PaulHigin commented 4 years ago

@JustinGrote The only way to use this "promptless" is to configure the local store without password, or with "DoNotPrompt" but pass in a SecureString password in script using SecretManagement. The no password option is obviously less secure, and relies on file system protections. But this is arguably roughly as secure as CredMan with SSO.

iSazonov commented 4 years ago

We have not decided if this is the right direction to take, and would like to get community opinions.

Looks good. Perhaps we could keep Windows Secure Store as an option.

For experience reference https://www.nuget.org/packages/SecureStore/

JustinGrote commented 4 years ago

@PaulHigin I was thinking more that whatever the xplat store becomes, I assume it's going to be effectively like KeePass and you'll have a passphrase to unlock the encryption. What I'm saying is that there could be an option to save the passphrase in credential manager, and then when unlocking the vault, have it first check if there's an available passphrase in credential manager to match.

Basically, rather than having credential manager be the metavault as it is now, instead it can be a key repository to unlock the xplat metavault. If you're not on Windows, then it's passphrase as usual (and perhaps automatic integration with various keyring tools to store the passphrase in the future), but it's no longer used to store the actual metainfo. Make sense what I'm saying?

Of course I can do this outside of the module, but it would reduce user friction to have it baked in, especially for automation scenarios like scheduled tasks.

PaulHigin commented 4 years ago

@JustinGrote I see what you are saying, but at this point I feel it is something that should be performed outside SecretManagement, i.e., something a user does manually. One concern is inadvertently opening up a security hole. But it is something that can be considered later.

Note that even with the store configured without password, the secret data is still encrypted with a key, but the key is protected only by the file system. Arguably, this is as secure as a SSO solution like CredMan. Both are tied to current user account, and vulnerable to admin/root attacks.
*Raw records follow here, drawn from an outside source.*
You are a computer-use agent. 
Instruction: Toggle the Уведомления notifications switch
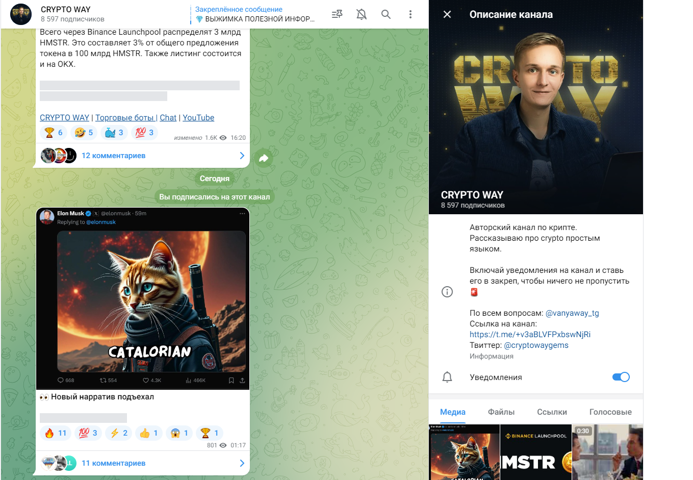coord(621,377)
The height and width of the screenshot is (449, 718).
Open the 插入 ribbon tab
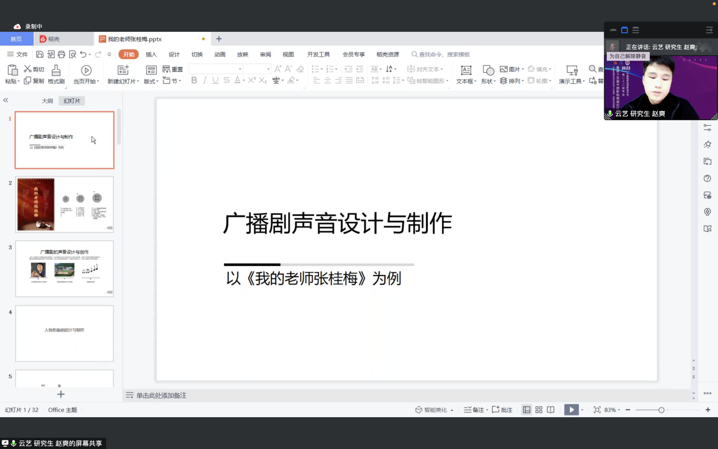click(x=151, y=54)
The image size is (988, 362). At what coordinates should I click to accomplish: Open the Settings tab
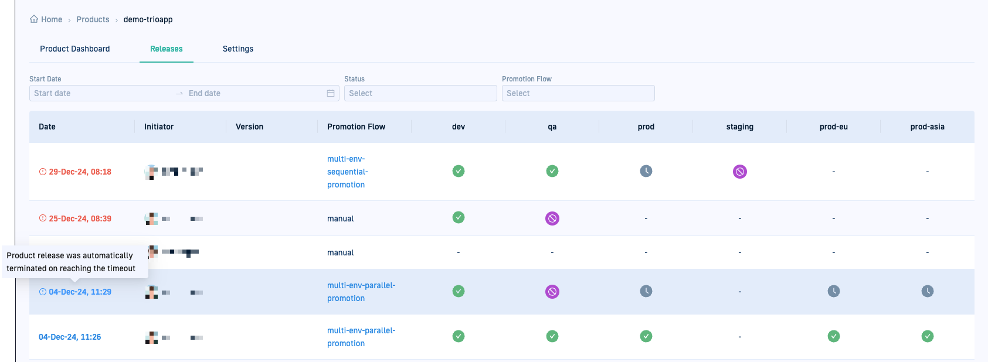pos(237,49)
JustinGrote commented 4 years ago

@PaulHigin there is one massive difference. With the file system permissions method the key is still not encrypted-at-rest, which a lot of compliance (HIPAA ,etc.) will not accept. Keeping the key in windows credential manager, the key is at least encrypted at rest such that if someone stole the computer and dumped the hard drive, they can't just get the cleartext key to the secrets. They would need a valid windows login credential to still decrypt it. This is the whole reason the cryptoAPI was developed and so it's still valid.

Still, if you're set on not having that handled natively, it wouldn't be a big deal to make a helper module that stored the key this way and then called secretsmanagement or used parameter completion to supply the key.

EDIT: I also acknowledge that your method is the same one used for SSH private keys on most Linux systems, but those keys are also encrypted at rest in addition to the restricted permissions.

PaulHigin commented 4 years ago

Agreed, in this case you need to use a password for local store to protect at rest data. I was thinking more in terms of protecting against admin/root attacks. SSO is vulnerable during user account lifetime, and integrating it with the local store password weakens it in my opinion. JIT password with timeout (e.g. sudo) seems stronger for dynamic scenarios.

Again, I see this as a possible nice to have, opt-in feature, and something we may want to add later.